C’est une histoire que l’on ne se lasse pas de raconter, redécouvrir, réinterpréter. Le mythe d’Antigone est, pourrait-on dire, « vieux comme le monde ». Il faut dire que la tragédie de Sophocle comporte son lot d’ingrédients qui, encore aujourd’hui, arrivent à séduire les foules. Le pitch est simple. Contrairement à sa sœur, la belle Ismène, Antigone fait office de vilain petit canard. La mort de son frère adoré, Polynice, la plonge dans le désespoir. Pour lui rendre hommage, elle entreprend de lui trouver une sépulture. Seul problème, son oncle, le roi Créon, a formellement interdit que le défunt soit enterré dans les règles de l’art, à cause d’obscures raisons politiques. N’écoutant que son cœur, Antigone décide alors de partir en croisade contre le monarque.

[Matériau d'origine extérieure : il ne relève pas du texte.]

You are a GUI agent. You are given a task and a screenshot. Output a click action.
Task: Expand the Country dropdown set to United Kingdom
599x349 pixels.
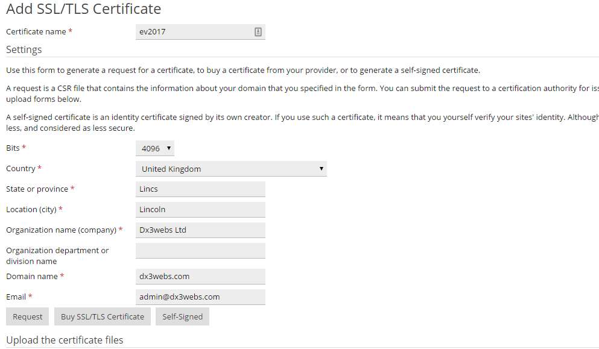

Au cours des siècles, la tragédie de Sophocle a connu un grand nombre de relectures. Au XXe siècle, il y a ainsi eu la version contemporaine de Jean Anouilh. Au cinéma, le mythe a nourri les imaginaires de la cinéaste italienne Liliana Cavani avec Les Cannibales (1970) mais également du Français Julien Paolini pour Amare Amaro, sorti au début de l’année. Aujourd’hui débarque en salles le tout simplement nommé Antigone de la réalisatrice québécoise Sophie Deraspe (Rechercher Victor Pellerin, Les Signes vitaux, Les Loups, etc). Pour ce nouveau long-métrage, la cinéaste revisite donc la tragédie antique de manière très moderne et lui adjoint une dimension politique en évoquant le contexte des violences policières. Pour le reste, l’histoire est la même que chez Sophocle. Parce que son frère a été injustement incarcéré, Antigone décide de prendre sa place en prison. Par cet acte fort, elle devient un symbole pour toute une génération. Du côté des autorités, en revanche, elle incarne surtout une figure rebelle qu’il convient impérativement de canaliser.

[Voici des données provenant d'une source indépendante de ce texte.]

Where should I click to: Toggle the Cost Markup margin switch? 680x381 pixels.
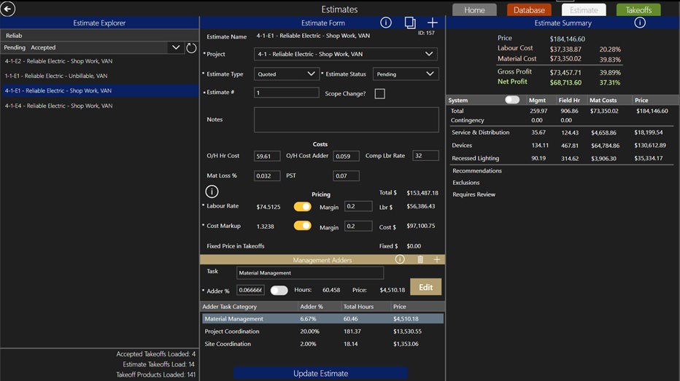tap(302, 226)
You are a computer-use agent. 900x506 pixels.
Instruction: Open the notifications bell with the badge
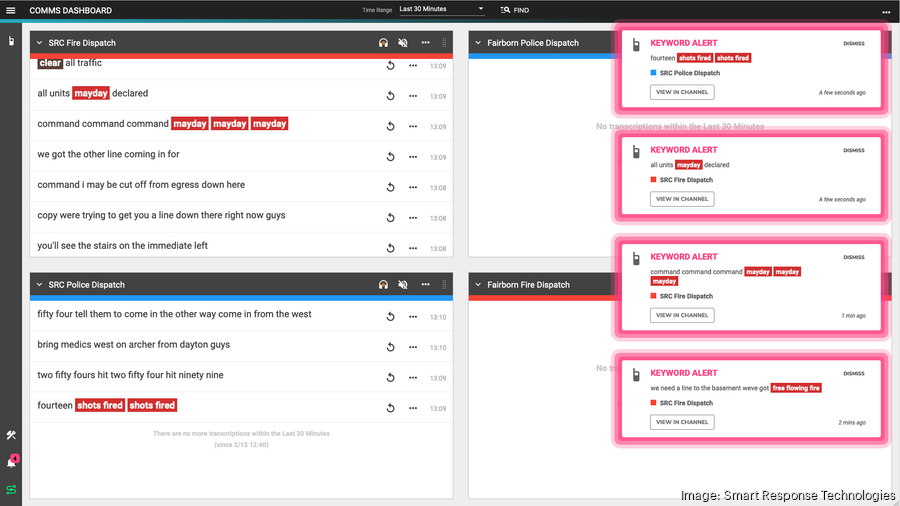[11, 462]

Le film de Sophie Deraspe est éminemment engagé et ancré dans son époque. Son Antigone n’est pas n’importe qui. C’est une jeune femme issue de l’immigration. Avec les siens, elle a quitté le Maghreb en quête d’une vie plus sereine en Amérique du Nord. Mais rien n’a changé. Car la violence est plus que jamais présente. Dans ce continent où plane la figure menaçante de Donald Trump, la diversité n’a pas sa place. L’enfer, c’est les autres. Alors Antigone et sa famille sont regardés avec méfiance. Mieux vaut enfermer les personnes qui dérangent et tant pis pour ceux qui seront choqués de cette décision.

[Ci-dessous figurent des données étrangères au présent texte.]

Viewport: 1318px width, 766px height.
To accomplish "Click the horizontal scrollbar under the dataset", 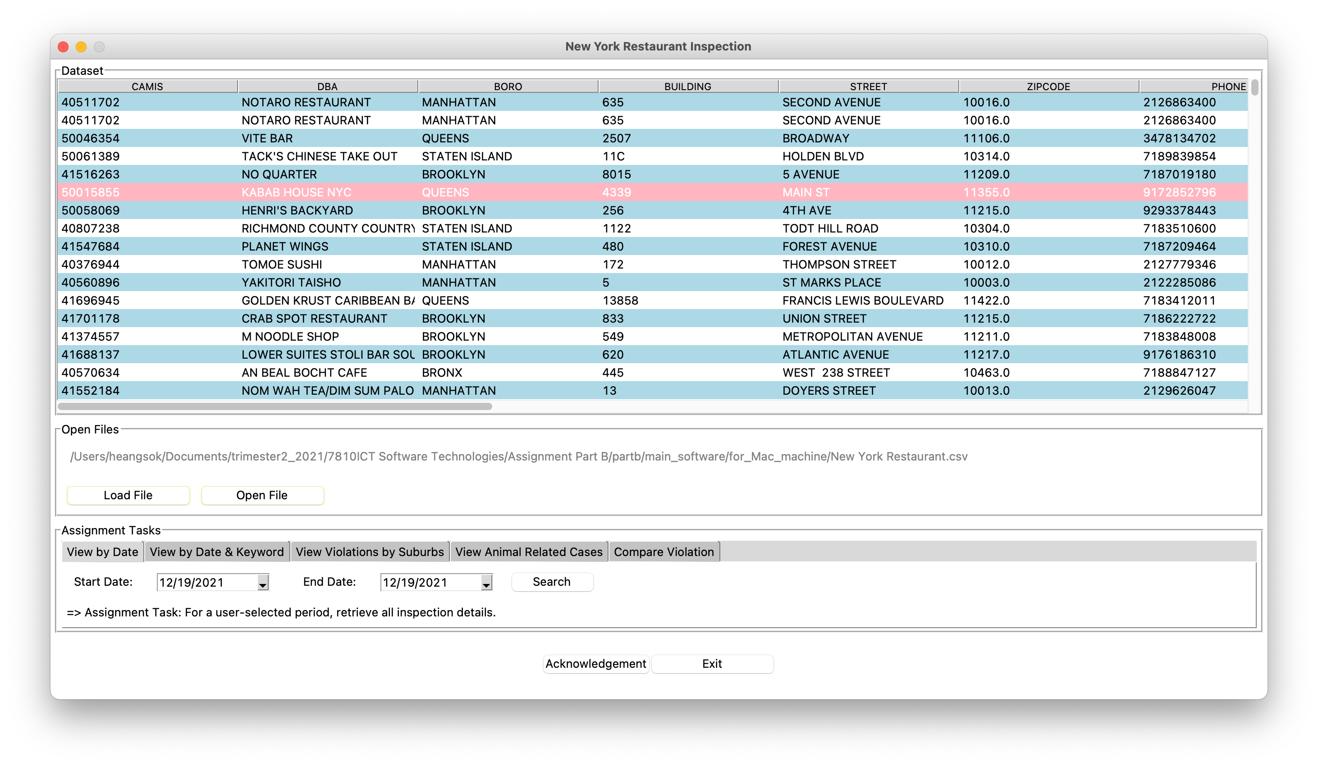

Oui mais voilà, notre Antigone 2.0 n’est pas du genre à être résignée. Polynice est en prison ? Alors elle prendra sa place. Elle coupe ses cheveux, se métamorphose. La mue de la jeune fille innocente en véritable passionaria politique est en marche. D’intrigant au départ, le film devient alors véritablement passionnant. Comme la population qui s’intéresse alors soudainement aux actions d’Antigone, le spectateur se retrouve embarqué lui aussi dans ce qui n’est plus une tragédie grecque mais québécoise. Ou plutôt tout simplement une tragédie contemporaine car les faits relatés dans le film ne se bornent pas uniquement à un pays ou un territoire en particulier. Ils touchent en effet une grande partie de nos sociétés occidentales, peu à peu gangrénées par le populisme et les nationalismes.
Tendant à l’universalité, le long-métrage de Sophie Deraspe regorge de scènes fortes. On retiendra notamment ce passage au tribunal où la dimension pathétique de l’histoire est explicitement soulignée. Face à une situation qu’elle ne contrôle plus, Antigone s’effondre littéralement. Comme une véritable héroïne tragique. Pour incarner ce personnage aux multiples facettes, Sophie Deraspe a trouvé une perle rare en la personne de Nahéma Ricci, sorte d’improbable mélange physique entre Noémie Merlant et Timothée Chalamet. Comme ces deux acteurs, la Canadienne appartient à une nouvelle génération de comédiens internationaux dont le talent ne fait aucun doute. Déjà connue dans la Belle Province avec plusieurs films à son actif, la nouvelle Antigone ne devrait pas tarder à avoir ses admirateurs de ce côté-ci de l’Atlantique. On prend les paris ?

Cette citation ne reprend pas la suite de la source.